> Text shown:
Along with Danielpour, Winger refers to his friendships with Michael Kurek (author of The Sound of Beauty) and the late Christopher Rouse as important influences for his understanding of classical composition. He points to the Swiss-born, Paris-based Arthur Honegger as an ongoing source of inspiration—particularly his Third Symphony—as well as Samuel Barber and Ralph Vaughan Williams.

There is a line of first symphonies that can be regarded as autobiographical fantasies, arguably starting with Hector Berlioz and his unnumbered Symphonie fantastique of 1830. Berlioz’s wildly original score traces the story of a tormented artist trying to cope with unrequited love—a kind of manifesto of a certain Romantic concept of the symphony fused with program music. Gustav Mahler’s First Symphony also incorporates references to the artist as a young man, his early love, struggles, and triumph. Winger describes his First Symphony as “something of an autobiographical piece of music centered around the theme of atonement.” The work imagines “a person who is receiving Morse code messages of atonement coming from his own lost soul.”

 

WHAT TO LISTEN FOR

A one-word subtitle indicating the “messages” being sent from within is associated with each of the four movements of Winger’s “Atonement” Symphony. The Morse code rhythms that “spell” these words function as foundational patterns. For example, the first movement (“SOS”) begins with the Morse code rhythm used to signal distress played by a MIDI keyboard: short-short-short-long-long-long-short-short-short. That pattern eventually develops across the sections of the orchestra, while Winger superimposes melodies and thematic ideas over it. 

“Eleos” (“Mercy”) is the topic of the slow movement, which is followed by “Metamorphosis,” a staccato code tapped out at a rapid pace. The last movement, “Metanoia” (“change of heart”), begins with solo flute against a backdrop of strings and chimes. Elements shared among these words (the “s” sounds in SOS and Eleos or “meta,” for example) allow for cross-connections between movements. 

Along with the Morse code patterns, Winger assigns a major role to a recurring harmonic idea that he terms the “brick wall chord.” The image he had in mind involves his imagined protagonist “trying to follow the path of atonement but constantly coming up against this brick wall. He can’t break through the barrier into a state of enlightenment.” Each time it recurs, the chord is orchestrated differently. At the end of the “Metamorphosis” movement, the chord finally resolves and leads directly into the last movement. Winger compares it to the sensation of “floating out to sea.”

 

Scored for 2 flutes 2 oboes, English horn, 2 clarinets, 2 bassoons, 2 trumpets, 4 horns, 3 trombones, tuba, timpani, percussion (5 players), harp, piano and strings 

 

Symphony No. 1, Op. 9, “Symphony in One Movement”

> Activity: Reproduce the passage on Winger's First Symphony word for word, starting with "WHAT TO LISTEN" and going on through "ideas over it.". Use only the passage on Winger's First Symphony.

> Data below:
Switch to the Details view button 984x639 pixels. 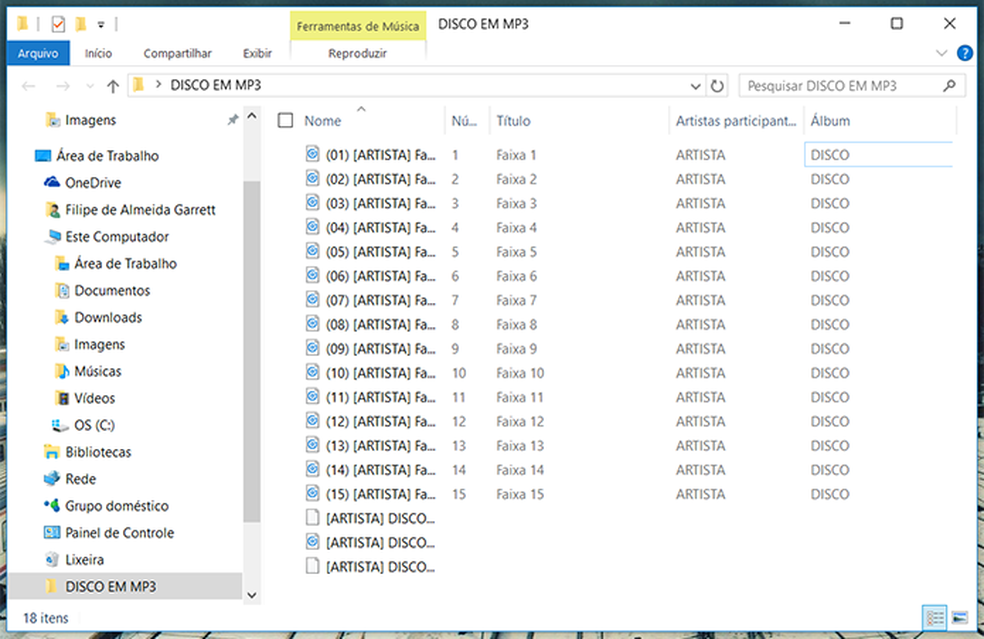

> Result of the task:
WHAT TO LISTEN FOR

A one-word subtitle indicating the “messages” being sent from within is associated with each of the four movements of Winger’s “Atonement” Symphony. The Morse code rhythms that “spell” these words function as foundational patterns. For example, the first movement (“SOS”) begins with the Morse code rhythm used to signal distress played by a MIDI keyboard: short-short-short-long-long-long-short-short-short. That pattern eventually develops across the sections of the orchestra, while Winger superimposes melodies and thematic ideas over it.